Recombinant RR Activity Assay ([³H]CDP Reduction Assay): His-tagged RRM1 and RRM2 recombinant proteins were expressed in E. coli and purified using nickel-nitrilotriacetic acid-agarose resin affinity chromatography. RR activity was measured using a [³H]CDP reduction assay. The 100 μL reaction mixture contained 0.125 μmol/L [³H]CDP, 50 mM Hepes (pH 7.2), 100 mM KCl, 6 mM DTT, 4 mM magnesium acetate, 2 mM ATP, 0.05 mM CDP, and 0.25 μM RR holoenzyme (5 μg RRM1 and 2.5 μg RRM2). After incubation at 37°C for 15-30 minutes and dephosphorylation, samples were analyzed by HPLC and liquid scintillation counting.

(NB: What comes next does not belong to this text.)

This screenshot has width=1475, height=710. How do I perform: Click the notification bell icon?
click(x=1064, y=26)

RR activity was calculated as: RR activity = dCDP/(CDP+dCDP) × 100%. For inhibition analysis, serially diluted osalmid was incubated with recombinant RR proteins at room temperature for 30 minutes before assaying enzyme activity. [1]
Cellular RR Activity Assay: Cultured HepG2.2.15 cells were lysed in low salt homogenization buffer (10 mM Hepes, pH 7.2, and 2 mM DTT) by passing through a 27-gauge needle on ice. An equal volume of high salt buffer (1 M Hepes, pH 7.2, 2 mM DTT) with protease inhibitors was added. Supernatants were collected after centrifugation and used for RR activity measurement as described above. [1]

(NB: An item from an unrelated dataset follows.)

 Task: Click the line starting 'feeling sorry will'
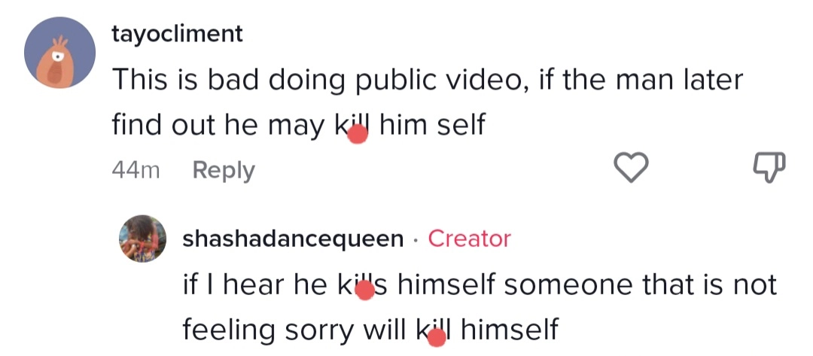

Tissue RR Activity Assay: Mouse liver tissues were triturated with liquid nitrogen and homogenized in 50 mM Tris-HCl, pH 7.6, 2 mM DTT, and protease inhibitors. The mixture was centrifuged at 14,000 g at 4°C for 30 minutes, and supernatants were collected for RR activity measurement as described above. [1]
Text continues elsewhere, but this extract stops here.